== 抜粋本文

久しぶりにスペインの女王の姿を見ました。欧州の王室は日本の皇室と考え方が違うので、雅子妃についても夫が天皇になると雅子妃を Kaiserin (皇帝という言葉の女性形。日本の天皇は外国では皇帝と呼ばれている)と呼びたがる人が多いです。しかし彼女が天皇になるわけではなく、欧州の考える女帝(Kaiserin)とは違います。欧州では国王の夫人をクイーンと呼ぶことが多く、エリザベス女王のように自分が重要書類に署名するタイプの女王と夫が王である夫人の女王と言い方が同じです。スペインのソフィア女王は厳密に言うなら王の妃です。普段は非常に控えめで物静かなソフィア王妃ですが、この日は気合を入れて試合を見ていました。
スペインと言えばレアル・マドリッド、バルセロナなど超一流ティームのある国。そして第1リーグ色つきカードゼロ、決勝トーナメント最終戦の前までに黄色いカードが3枚という反則の少ないティームです。赤いカードは見たこともないようです。
対するオランダは第1リーグ6、決勝トーナメント最終戦前までに9、合計15枚黄色いカードを貰っています。実に15対3でスペインの勝ちです。
それがあろう事か最終戦1試合だけで、スペインはそれまでの全試合を超える5枚も黄色いカードを貰ってしまいます。対するオランダはもう言語道断。この1試合だけで黄色9枚に加え、ついに赤1枚。何じゃこれは。
私にはクリーンなスペインを何が何でもダーティーにしようという陰謀ではないかとすら思えてしまいました。審判がこういうダーティーな試合を挑発しているのではと思えたほどです。オランダは何が何でも勝ちたいという殺気だったティームで、前回のイタリアと似たメンタリティーで出て来ています。スペインと聞けば情熱の国、かっとし易い人も多いだろうと思いがちですが、ことサッカーについては評判がすこぶる良く、フェア・プレイで賞が出たという話も聞いたことがあります。ドイツはスペインに負けましたが、その時も良識ある試合をしています。

====
== 使用データ

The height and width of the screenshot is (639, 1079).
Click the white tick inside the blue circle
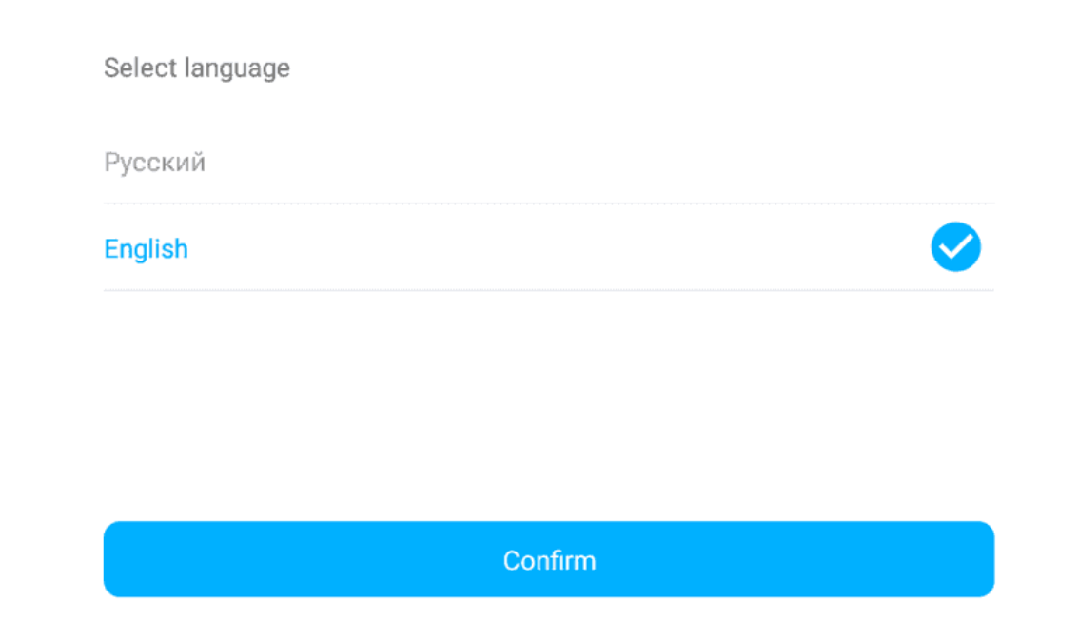tap(956, 247)
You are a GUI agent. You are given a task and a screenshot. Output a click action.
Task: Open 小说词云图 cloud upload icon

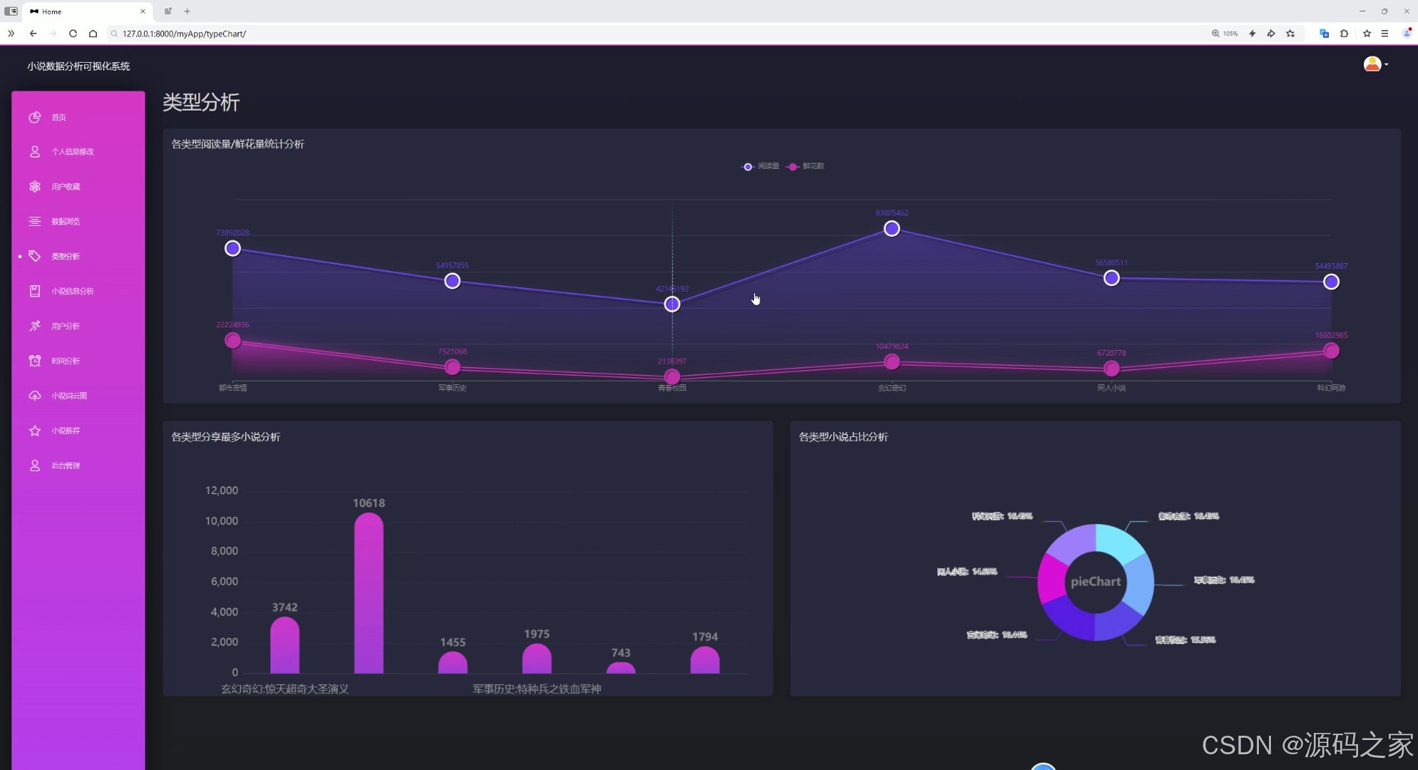[x=34, y=396]
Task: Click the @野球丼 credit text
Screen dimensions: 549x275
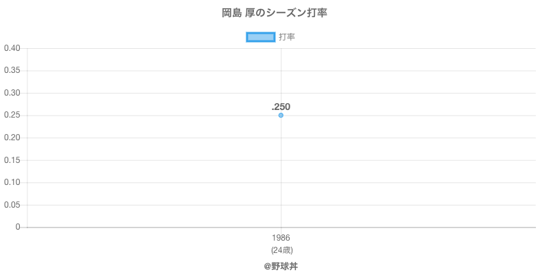Action: point(281,266)
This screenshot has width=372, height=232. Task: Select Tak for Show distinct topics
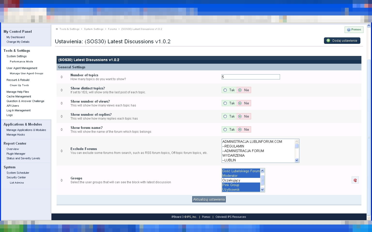[x=225, y=90]

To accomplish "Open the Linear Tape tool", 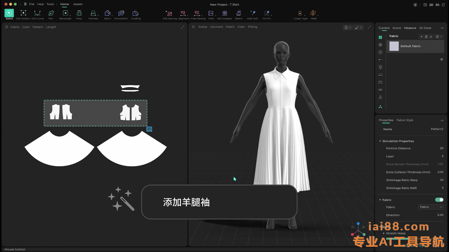I will pyautogui.click(x=300, y=14).
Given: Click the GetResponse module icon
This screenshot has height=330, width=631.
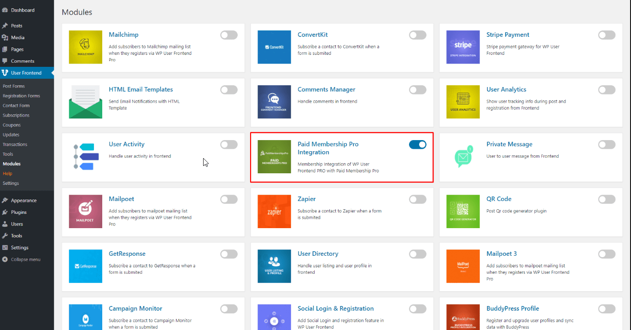Looking at the screenshot, I should pos(85,266).
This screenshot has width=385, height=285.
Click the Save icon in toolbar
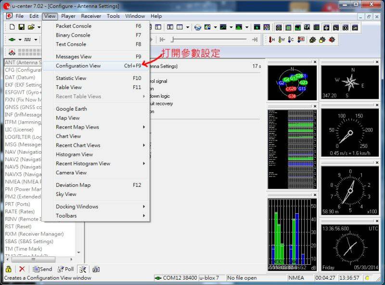pos(22,27)
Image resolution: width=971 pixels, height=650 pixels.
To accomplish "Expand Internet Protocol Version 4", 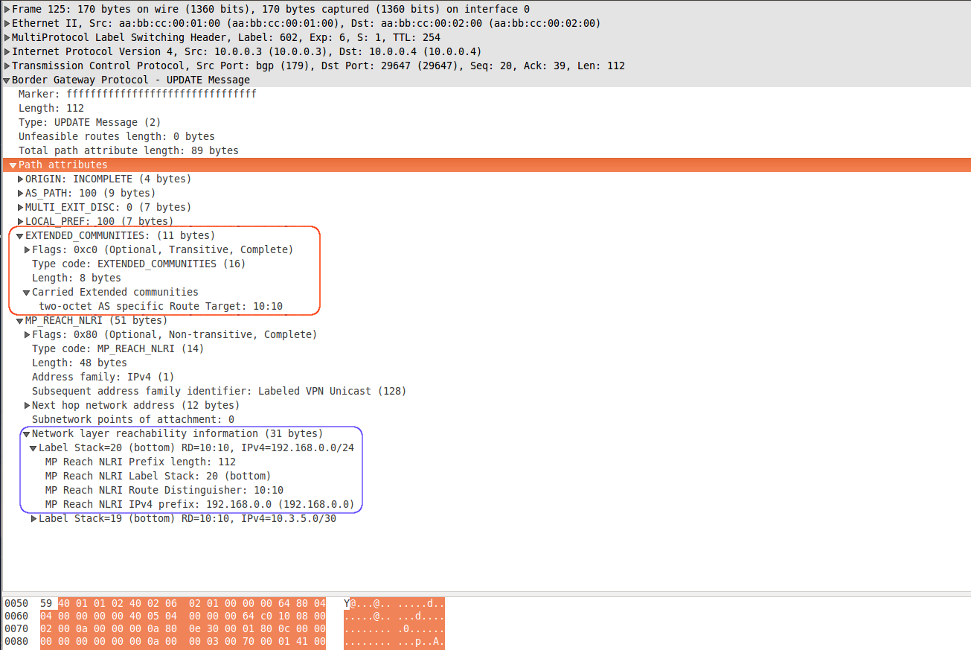I will 6,51.
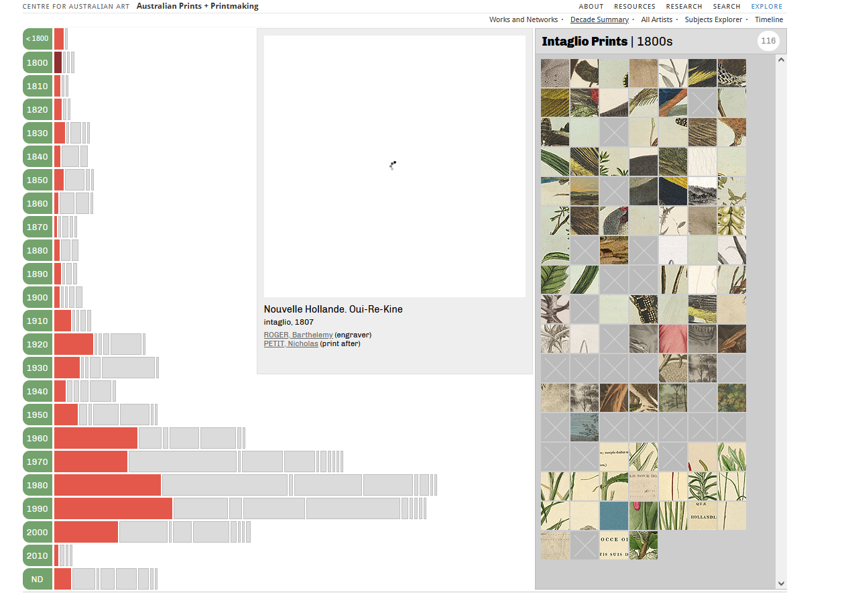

====

作業一覧 →
1. リストの中から「icon」という文字列を含む行をすべて抜き出して返すこと。
2. スペイン対オランダ戦の文章を引き継ぎ、最後の文の後に続く内容を書くこと。
スペイン対オランダ戦の文章とリストは、それぞれ別の出典から取られている。

作業別解答 →
1.
Task: Open 小说词云图 cloud upload icon
Given: Click the GetResponse module icon
Click the Save icon in toolbar

2.
それに比べ最終戦は血みどろのコロシアムと言った感じで、醜い戦いでした。
☆ たかが1点、されど1点
フェア・プレイが多いとは言え、世界的に有名なプロのティームを2つも持ったスペイン。裏技を知らないわけではないでしょう。「そっちがその気ならやったろうじゃねえか」とでも思ったのか、気合は入って来ます。しかし点が入らない。前半終了。後半終了。決着がつかない。
延長戦。決勝で延長戦というのはショーとしてはおもしろくていいですが、そこまでにオランダはイエロー・カード6枚、スペインは3枚。延長戦前半は無得点。後半に入っても点が入らず、人々が11メーターかと思い始めたところでスペインのイニエスタが1点。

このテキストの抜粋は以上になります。